* _Aim of the task_: In full and without alteration, print the entries.

* _Exercise materials_:
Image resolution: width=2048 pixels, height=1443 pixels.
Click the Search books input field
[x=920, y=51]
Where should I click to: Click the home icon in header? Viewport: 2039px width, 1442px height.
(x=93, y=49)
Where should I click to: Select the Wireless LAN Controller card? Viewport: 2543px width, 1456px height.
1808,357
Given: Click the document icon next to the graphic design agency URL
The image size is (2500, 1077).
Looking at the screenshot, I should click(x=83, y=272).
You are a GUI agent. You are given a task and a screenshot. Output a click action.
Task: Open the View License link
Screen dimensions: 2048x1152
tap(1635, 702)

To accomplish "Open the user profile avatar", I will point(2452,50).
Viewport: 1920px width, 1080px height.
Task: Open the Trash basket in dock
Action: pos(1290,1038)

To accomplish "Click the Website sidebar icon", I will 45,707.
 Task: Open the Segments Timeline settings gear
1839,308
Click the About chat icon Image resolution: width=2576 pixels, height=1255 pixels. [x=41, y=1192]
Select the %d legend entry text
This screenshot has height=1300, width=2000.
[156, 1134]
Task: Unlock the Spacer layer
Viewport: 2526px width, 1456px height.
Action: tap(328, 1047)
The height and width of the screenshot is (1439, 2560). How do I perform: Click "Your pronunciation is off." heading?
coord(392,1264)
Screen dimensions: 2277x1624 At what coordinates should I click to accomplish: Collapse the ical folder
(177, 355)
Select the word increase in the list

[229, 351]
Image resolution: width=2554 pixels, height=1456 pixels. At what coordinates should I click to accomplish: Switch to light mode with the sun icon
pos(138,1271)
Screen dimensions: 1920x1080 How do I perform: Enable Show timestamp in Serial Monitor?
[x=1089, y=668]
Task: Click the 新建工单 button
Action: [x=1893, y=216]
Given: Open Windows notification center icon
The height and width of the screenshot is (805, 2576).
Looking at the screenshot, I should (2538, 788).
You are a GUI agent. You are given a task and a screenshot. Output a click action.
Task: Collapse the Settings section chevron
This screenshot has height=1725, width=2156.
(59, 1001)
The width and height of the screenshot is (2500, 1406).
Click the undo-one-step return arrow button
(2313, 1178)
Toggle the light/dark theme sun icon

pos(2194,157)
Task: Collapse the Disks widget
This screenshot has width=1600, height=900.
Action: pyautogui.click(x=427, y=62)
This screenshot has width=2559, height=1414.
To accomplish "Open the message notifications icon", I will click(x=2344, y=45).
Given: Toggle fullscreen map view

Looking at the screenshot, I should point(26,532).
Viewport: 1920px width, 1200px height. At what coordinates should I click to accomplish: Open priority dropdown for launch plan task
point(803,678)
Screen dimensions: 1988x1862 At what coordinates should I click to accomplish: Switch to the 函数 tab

* _Response area_:
Image resolution: width=2048 pixels, height=1443 pixels.
Click the Search books input field
[x=920, y=51]
Where should I click to: Click the home icon in header? Viewport: 2039px width, 1442px height.
(x=93, y=49)
Where should I click to: Select the Wireless LAN Controller card? Viewport: 2543px width, 1456px height.
1808,357
Given: Click the document icon next to the graphic design agency URL
The image size is (2500, 1077).
Looking at the screenshot, I should click(x=83, y=272).
You are a GUI agent. You are given a task and a screenshot. Output a click action.
Task: Open the View License link
Screen dimensions: 2048x1152
tap(1635, 702)

To accomplish "Open the user profile avatar", I will point(2452,50).
Viewport: 1920px width, 1080px height.
Task: Open the Trash basket in dock
Action: pos(1290,1038)

To accomplish "Click the Website sidebar icon", I will 45,707.
 Task: Open the Segments Timeline settings gear
1839,308
Click the About chat icon Image resolution: width=2576 pixels, height=1255 pixels. [x=41, y=1192]
Select the %d legend entry text
This screenshot has height=1300, width=2000.
[156, 1134]
Task: Unlock the Spacer layer
Viewport: 2526px width, 1456px height.
Action: tap(328, 1047)
The height and width of the screenshot is (1439, 2560). How do I perform: Click "Your pronunciation is off." heading?
coord(392,1264)
Screen dimensions: 2277x1624 At what coordinates should I click to accomplish: Collapse the ical folder
(177, 355)
Select the word increase in the list

[229, 351]
Image resolution: width=2554 pixels, height=1456 pixels. At what coordinates should I click to accomplish: Switch to light mode with the sun icon
pos(138,1271)
Screen dimensions: 1920x1080 How do I perform: Enable Show timestamp in Serial Monitor?
[x=1089, y=668]
Task: Click the 新建工单 button
Action: [x=1893, y=216]
Given: Open Windows notification center icon
The height and width of the screenshot is (805, 2576).
Looking at the screenshot, I should (2538, 788).
You are a GUI agent. You are given a task and a screenshot. Output a click action.
Task: Collapse the Settings section chevron
This screenshot has height=1725, width=2156.
(59, 1001)
The width and height of the screenshot is (2500, 1406).
Click the undo-one-step return arrow button
(2313, 1178)
Toggle the light/dark theme sun icon

pos(2194,157)
Task: Collapse the Disks widget
This screenshot has width=1600, height=900.
Action: pyautogui.click(x=427, y=62)
This screenshot has width=2559, height=1414.
To accomplish "Open the message notifications icon", I will click(x=2344, y=45).
Given: Toggle fullscreen map view

Looking at the screenshot, I should point(26,532).
Viewport: 1920px width, 1200px height. At what coordinates should I click to accomplish: Open priority dropdown for launch plan task
point(803,678)
Screen dimensions: 1988x1862 At what coordinates should I click to accomplish: Switch to the 函数 tab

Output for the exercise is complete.